● **EXERCISE**
Copy out, exactly and with nothing else, the stretch of lines that starts at the line containing "[Halloween: Wenn die Toten umgehen] (70, 901)" and finishes at the end of the data.

Segment Start: MATERIAL PROVIDED

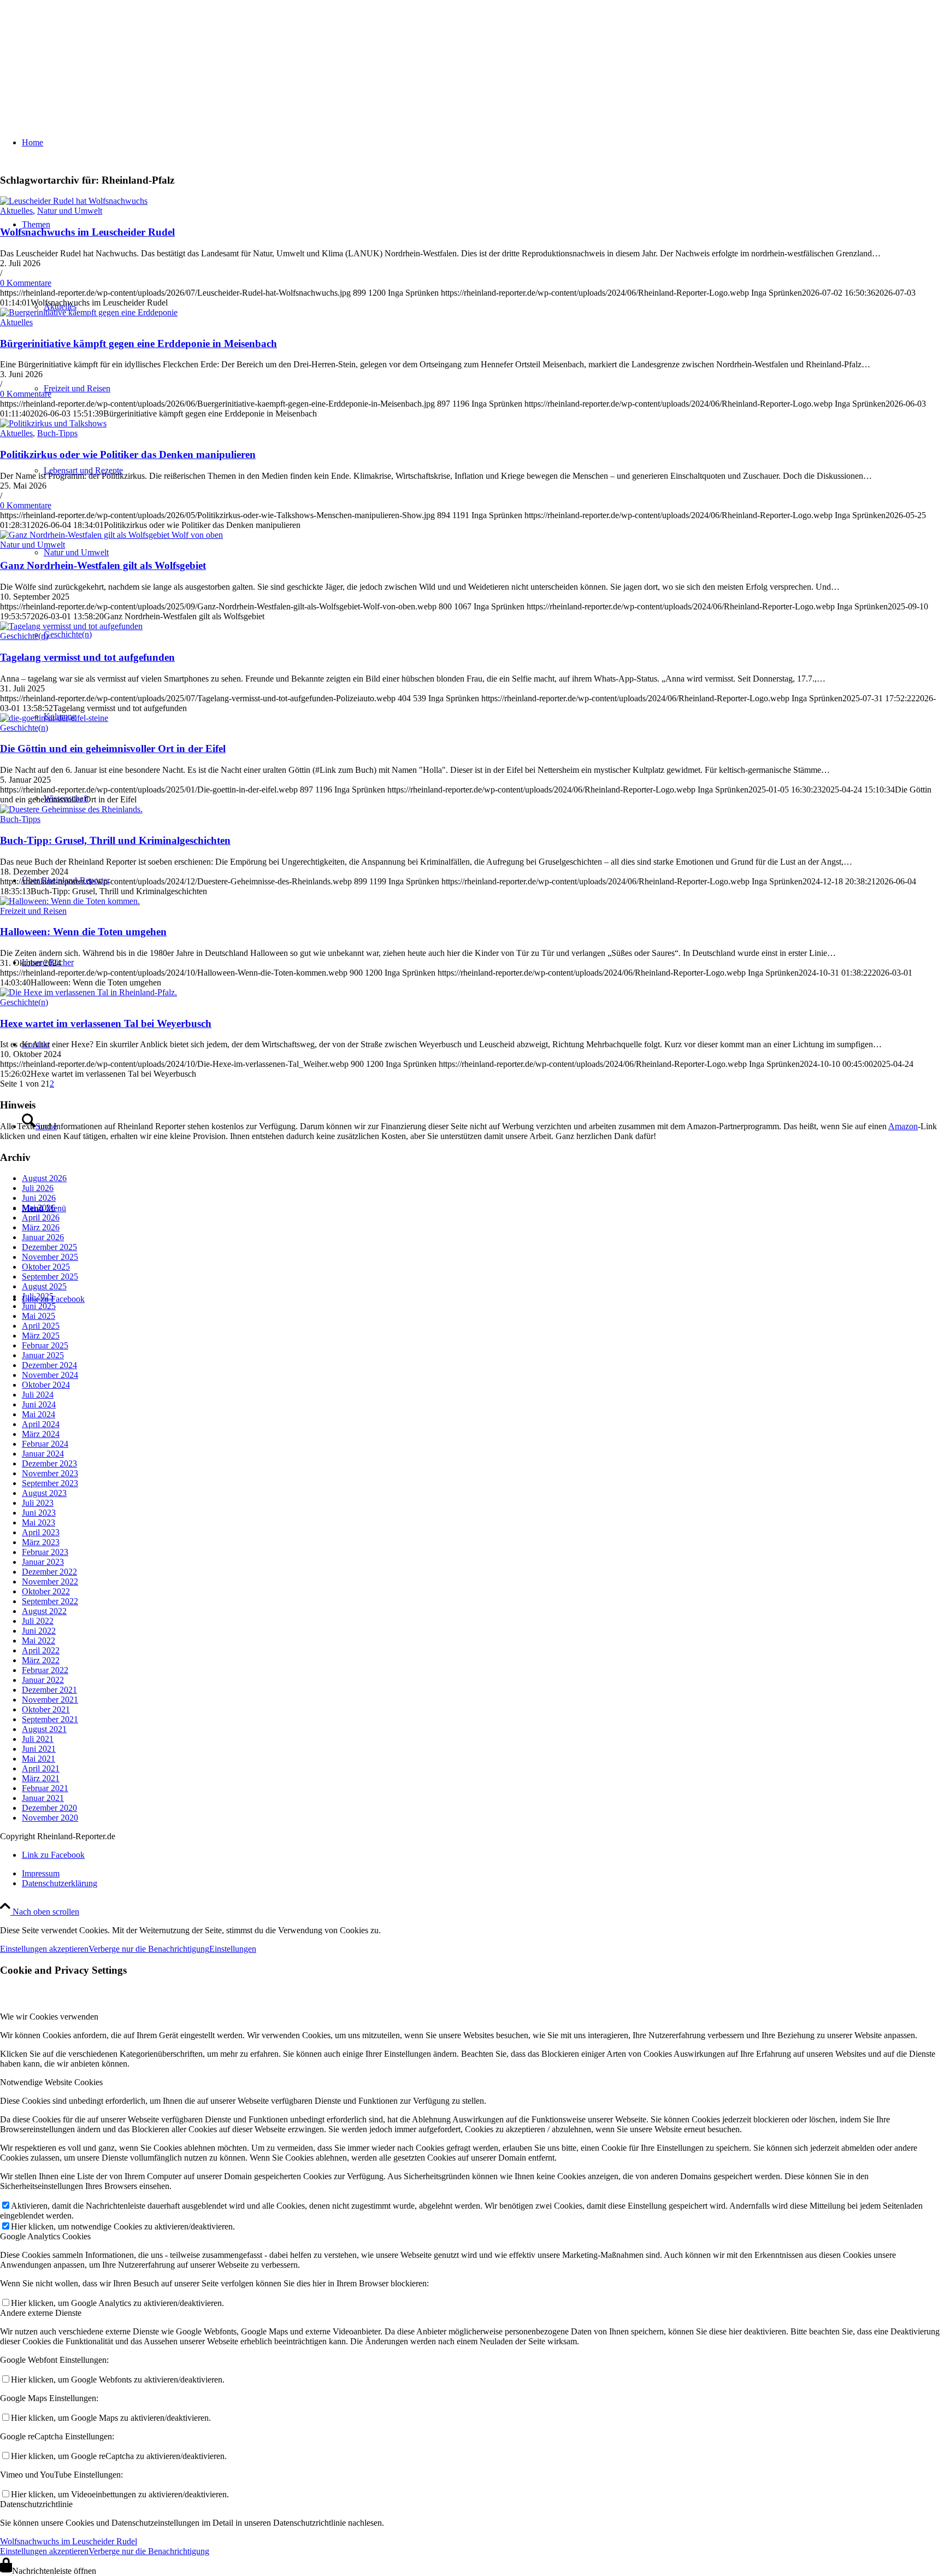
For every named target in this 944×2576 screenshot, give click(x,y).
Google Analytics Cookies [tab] (45, 2236)
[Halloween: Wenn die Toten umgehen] (70, 901)
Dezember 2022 (49, 1571)
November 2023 (50, 1473)
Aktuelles (16, 210)
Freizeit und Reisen (33, 911)
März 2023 (41, 1542)
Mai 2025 (38, 1316)
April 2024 (41, 1424)
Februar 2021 (45, 1788)
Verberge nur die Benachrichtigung (148, 1948)
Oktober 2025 (46, 1266)
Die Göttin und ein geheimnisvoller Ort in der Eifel (113, 748)
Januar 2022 (43, 1680)
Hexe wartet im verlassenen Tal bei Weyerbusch (105, 1023)
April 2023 (41, 1532)
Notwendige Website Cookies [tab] (51, 2082)
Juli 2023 (38, 1502)
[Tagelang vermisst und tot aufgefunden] (71, 626)
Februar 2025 (45, 1345)
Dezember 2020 (49, 1807)
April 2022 (41, 1650)
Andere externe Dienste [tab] (40, 2312)
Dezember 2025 (49, 1247)
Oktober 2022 (46, 1591)
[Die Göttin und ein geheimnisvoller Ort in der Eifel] (54, 718)
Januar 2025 (43, 1355)
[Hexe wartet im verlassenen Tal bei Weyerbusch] (88, 992)
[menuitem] (483, 1874)
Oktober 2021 (46, 1709)
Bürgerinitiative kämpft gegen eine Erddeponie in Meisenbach (138, 343)
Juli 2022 (38, 1621)
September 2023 (50, 1483)
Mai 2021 (38, 1758)
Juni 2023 (39, 1512)
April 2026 (41, 1217)
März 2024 (41, 1434)
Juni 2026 (39, 1197)
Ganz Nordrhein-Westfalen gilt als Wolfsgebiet (103, 565)
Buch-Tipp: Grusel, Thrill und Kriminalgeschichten (115, 840)
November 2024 (50, 1375)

Segment End: MATERIAL PROVIDED

● **RESULT BELOW**
[Halloween: Wenn die Toten umgehen] (70, 901)
Dezember 2022 (49, 1571)
November 2023 (50, 1473)
Aktuelles (16, 210)
Freizeit und Reisen (33, 911)
März 2023 (41, 1542)
Mai 2025 (38, 1316)
April 2024 (41, 1424)
Februar 2021 (45, 1788)
Verberge nur die Benachrichtigung (148, 1948)
Oktober 2025 (46, 1266)
Die Göttin und ein geheimnisvoller Ort in der Eifel (113, 748)
Januar 2022 (43, 1680)
Hexe wartet im verlassenen Tal bei Weyerbusch (105, 1023)
April 2023 (41, 1532)
Notwendige Website Cookies [tab] (51, 2082)
Juli 2023 (38, 1502)
[Tagelang vermisst und tot aufgefunden] (71, 626)
Februar 2025 (45, 1345)
Dezember 2020 (49, 1807)
April 2022 (41, 1650)
Andere externe Dienste [tab] (40, 2312)
Dezember 2025 (49, 1247)
Oktober 2022 (46, 1591)
[Die Göttin und ein geheimnisvoller Ort in der Eifel] (54, 718)
Januar 2025 (43, 1355)
[Hexe wartet im verlassenen Tal bei Weyerbusch] (88, 992)
[menuitem] (483, 1874)
Oktober 2021 (46, 1709)
Bürgerinitiative kämpft gegen eine Erddeponie in Meisenbach (138, 343)
Juli 2022 (38, 1621)
September 2023 (50, 1483)
Mai 2021 (38, 1758)
Juni 2023 (39, 1512)
April 2026 (41, 1217)
März 2024 (41, 1434)
Juni 2026 (39, 1197)
Ganz Nordrhein-Westfalen gilt als Wolfsgebiet (103, 565)
Buch-Tipp: Grusel, Thrill und Kriminalgeschichten (115, 840)
November 2024 (50, 1375)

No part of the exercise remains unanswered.